In questo senso è emblematico il destino del monastero benedettino di cui ci sono giunte più notizie. L’abbazia di San Frontiniano di Alba è stata studiata da C. L. Giordano nel 1933. La datazione di nascita è ignota, ma tutto fa pensare che la sua costituzione risalga all’anno Mille circa, come tentativo di rinascita e ricostruzione dopo le scorrerie saracene. L’abbazia conosce un periodo di grande splendore intorno al XIII secolo quando i suoi possedimenti si estendono su buona parte delle Langhe (comprese Sinio, Monforte e Arguello) e anche in territorio Astigiano.
La soppressione avviene a metà del XV secolo. Inizialmente le proprietà del monastero vengono affidate al Cardinal Teodoro, ma già i monaci non vi abitavano più, vista la sua posizione difficile da difendere. Posto in pianura sulla strada fra Alba e Roddi, era facilmente preda delle incursioni dei mercenari che in quel periodo combattevano per conto di varie signorie europee. Teodoro rinunciò alla commenda e le proprietà ancora ingenti passarono a Bernardo Del Carretto, vescovo di Alba e ultimo di fatto a occuparsi del monastero le cui reliquie erano state traslate nel Duomo di cittadino.
La conclusione di Giordano sul destino dell’abbazia di San Frontiniano è una ipotesi plausibile anche per quelle istituzioni di cui non ci sono tante notizie:
“La Chiesa Abaziale di S. Frontiniano, spogliata delle sue reliquie e dei suoi arredi, non tardò ad andare in rovina.
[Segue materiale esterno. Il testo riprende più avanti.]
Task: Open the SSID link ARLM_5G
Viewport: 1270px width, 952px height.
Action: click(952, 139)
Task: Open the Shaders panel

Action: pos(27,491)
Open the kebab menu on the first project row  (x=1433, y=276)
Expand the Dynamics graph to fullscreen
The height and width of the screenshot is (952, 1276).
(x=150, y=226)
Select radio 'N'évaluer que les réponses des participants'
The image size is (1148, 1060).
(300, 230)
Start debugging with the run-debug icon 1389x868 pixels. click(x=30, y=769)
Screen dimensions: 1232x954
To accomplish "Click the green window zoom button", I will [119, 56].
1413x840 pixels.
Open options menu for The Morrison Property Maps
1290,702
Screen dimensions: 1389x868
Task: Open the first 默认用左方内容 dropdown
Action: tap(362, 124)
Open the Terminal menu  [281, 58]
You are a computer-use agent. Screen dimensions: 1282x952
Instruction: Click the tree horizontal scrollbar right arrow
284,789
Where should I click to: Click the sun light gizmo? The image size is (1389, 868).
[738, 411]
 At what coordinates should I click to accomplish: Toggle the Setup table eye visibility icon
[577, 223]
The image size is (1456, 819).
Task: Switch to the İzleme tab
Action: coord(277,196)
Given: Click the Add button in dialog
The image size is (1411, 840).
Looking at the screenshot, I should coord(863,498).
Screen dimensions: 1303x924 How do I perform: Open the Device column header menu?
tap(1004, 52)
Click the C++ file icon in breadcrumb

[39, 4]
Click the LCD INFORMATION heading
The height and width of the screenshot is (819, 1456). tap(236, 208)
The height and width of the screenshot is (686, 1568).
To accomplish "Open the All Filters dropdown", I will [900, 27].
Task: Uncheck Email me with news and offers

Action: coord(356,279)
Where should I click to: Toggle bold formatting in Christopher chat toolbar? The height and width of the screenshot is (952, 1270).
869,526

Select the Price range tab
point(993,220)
Poco più di cent’anni appresso la vediamo ridotta ad una Cappella campestre della quale i coloni della Mensa Vescovile si servono di ripostiglio”.
La storia di queste istituzioni sembra racchiudere un’ipotesi comune sul loro sviluppo e successivo destino. Le abbazie sorgono quasi tutte intorno all’anno Mille, poco prima o poco dopo. In quel periodo le Langhe erano quasi terra di nessuno, certo Marca Aleramica, ma devastata dalle scorrerie dei pirati Saraceni e non solo, difficile da controllare, in gran parte boschiva. Un diploma imperiale del 967 d. C. descrive le terre aleramiche “cortes in desertis locis” il termine desertis fa pensare a un territorio selvatico e non controllato. Qui i monasteri benedettini, come già detto prima, costituiscono nuclei di civilizzazione in senso lato. Portano sviluppo economico e culturale, diventano potenti anche perché occupano uno spazio lasciato libero. Anche grazie a loro si pongono le basi per lo sviluppo dei secoli compresi fra il XIII e il XV. A questo punto però sono altri i poteri ad essersi affermati sui territori sia dal punto di vista laico che ecclesiastico. Le ricchezze (soprattutto terriere) dei monasteri diventano quasi spontaneamente proprietà altrui, le strutture, ormai abbandonate decadono velocemente.